### Problems and tasks
1. In the importance sampling text, how many samples are used in the Monte Carlo integration to approximate the light arriving at P?
2. List every mathematical symbol that the importance sampling text explicitly defines in the paragraph following the hemisphere integral, together with the meaning it gives for each.
3. Pick up the importance sampling text after its final sentence and carry it forward.

### Reading text
A Quick Introduction to Importance Sampling

Figure 1: samples can miss parts of the function which are contributing a lot to the result of the integral. It would be great to distribute these samples using a PDF that has the same than the function (the PDF is high whereas the function is high).

In the lesson Introduction to Shading, we already explained that to shade a point P, we need to gather light arriving at P. In 3D, light can come from all directions in the hemisphere oriented about the normal at P which mathematically, we can define as an integral over the hemisphere (the hemisphere is the domain of integration):

$$L = \int_\Omega L(\omega)\:d\omega.$$

The symbol \(\Omega\) is usually used in the literature to denote the hemisphere of direction (and \(d\omega\) is a differential solid angle, \(\omega\) a direction) and \(L(\omega)\) a function of direction (it returns the amount of light coming from \(\omega\)). Technically, we should add a \(\cos(\theta)\) in this expression but it is not important for this demonstration. What is important, is to realize that finding how much light arrives at P requires an integral over the entire hemisphere of directions above P. Unfortunately, there is no closed-form to this integral for arbitrary geometry. However, we can approximate the result of this integral with Monte Carlo integration. The idea is to "sample" the hemisphere, or to create a set of N random directions over the hemisphere about P. The approximation of the integral is just an average of the amount of light coming from these N randomly chosen directions:

$$L \approx { 2 \pi \over N } \sum_{i=0}^{N-1} L_i(\omega_i),$$

where \(\omega_i\) is a random direction contained in the hemisphere above P (in the lesson Sampling from the advanced section, you can lean how to create samples over the hemisphere). An illustration of this technique can be seen in figure 1 (top). In two dimension though, the hemisphere becomes a half disk. Now, as with most of the Monte Carlo integration cases we have been studying so far, the samples are uniformly distributed. In other words, each direction in the hemisphere has equal probability to be chosen. If we consider the 2D case, the direction is reduced to an angle (\(\theta\)) going from 0 to \(\pi\). The domain of integration being defined by the interval [0,\(\pi\)], the PDF (which we know is 1/(b-a)) is therefore 1/\(\pi\) and is uniform all across i.e. the distribution function is constant (figure 1, bottom, the red line represents this PDF).

Let's now look into what the problem is. As you can see in the top of figure 1, we are trying to find out how much light arrives at P, a point located on the floor of a box. To make the demonstration easier, we will imagine that the walls from this box are very dark, therefore they will contribute very little to the illumination of P. However, we have two lights on the ceiling of this room. Naturally, most of the light illuminating the floor will come from these two light sources. But, as you can see on the figure, on the six samples used in our Monte Carlo integration to approximate light arriving at P, all samples are missing these lights but one. Since the contribution of one of the lights is missing, we can assume that the approximation of the amount of light arriving at P using this set of samples, will be underestimated. In other words, we can except the difference between the approximation (the monte carlo integration) and the expected value of f(x) to be quite high (variance will be high).

### Data segment
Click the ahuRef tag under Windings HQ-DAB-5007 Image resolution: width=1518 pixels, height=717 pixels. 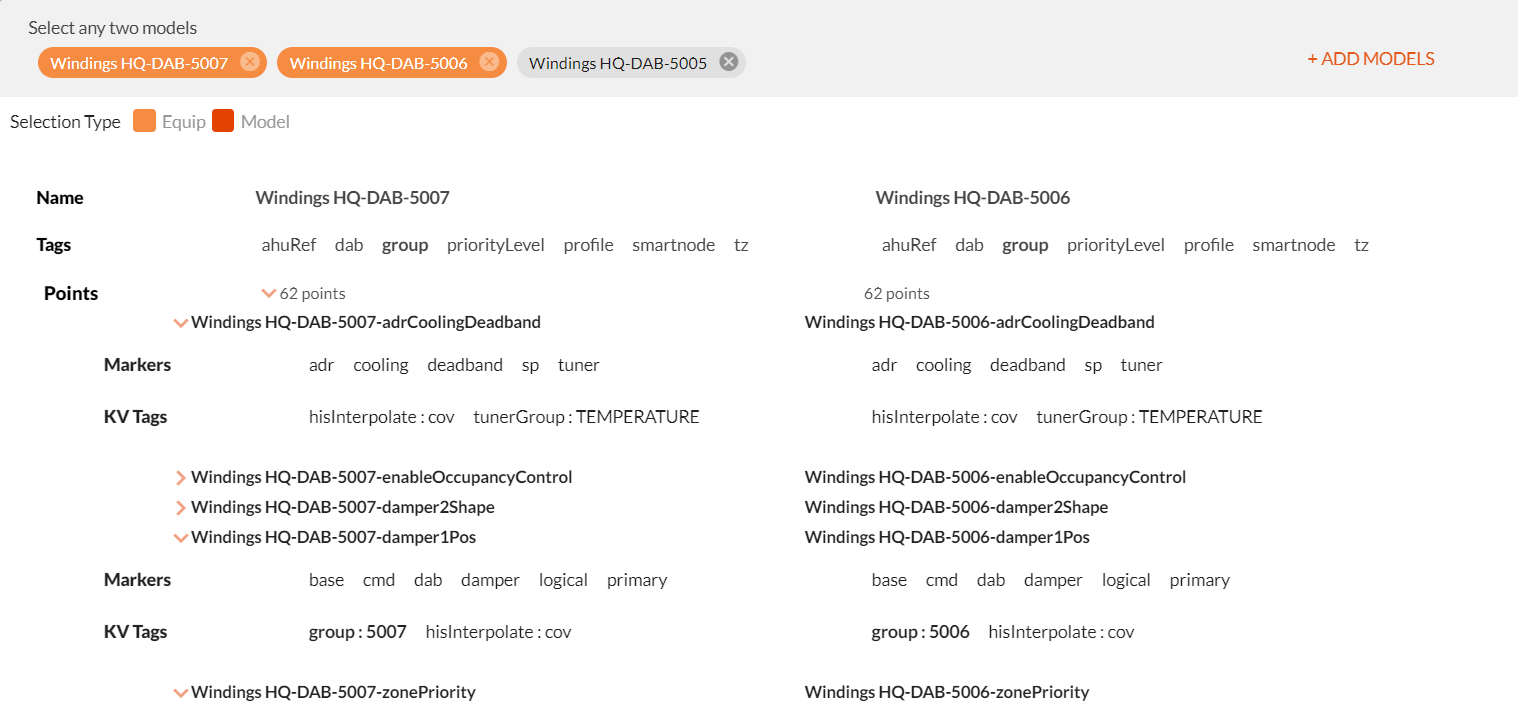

### Task-by-task answers
1. Six samples.

2.
- \(\Omega\): the hemisphere of direction
- \(d\omega\): a differential solid angle
- \(\omega\): a direction
- \(L(\omega)\): a function of direction that returns the amount of light coming from \(\omega\)

3.
When the function is pretty regular, the position of the samples has little impact on the result. When the function is very irregular, a small change in the sample position may cause a large-scale change in the result of the Monte Carlo integration. In general, irregular functions are difficult to sample and cause a high variance in the estimator (figure 2).

Figure 2: When the function is pretty regular (top left), the position of the samples has little impact on the result. When the function is very irregular, a small change in the sample position may cause a large-scale change in the result of the Monte Carlo integration..

Technically you can see the amount of light arriving at P as a function defined over the interval [0,\(\pi\)]. This is like rotating the hand of a watch from one side of the disk to the other, and measuring how much light strikes P from the direction pointed out by the hand. At the bottom of figure 1, you can see what this function looks like (the yellow curve). It's a nice, continuous smooth curve, with two distinct peaks one for each of the two light sources. If we were to integrate this function, in the entire domain over which this function is valid, it is pretty clear that these two peaks would have a more important contribution to the result of the integral than any other part of the curve. We can say that these peaks are where the function is the most important. As we said, it would make sense to create samples where the function is important but as we have just explained, there is no guarantee that it will actually be the case particularly when the sample are uniformly distributed.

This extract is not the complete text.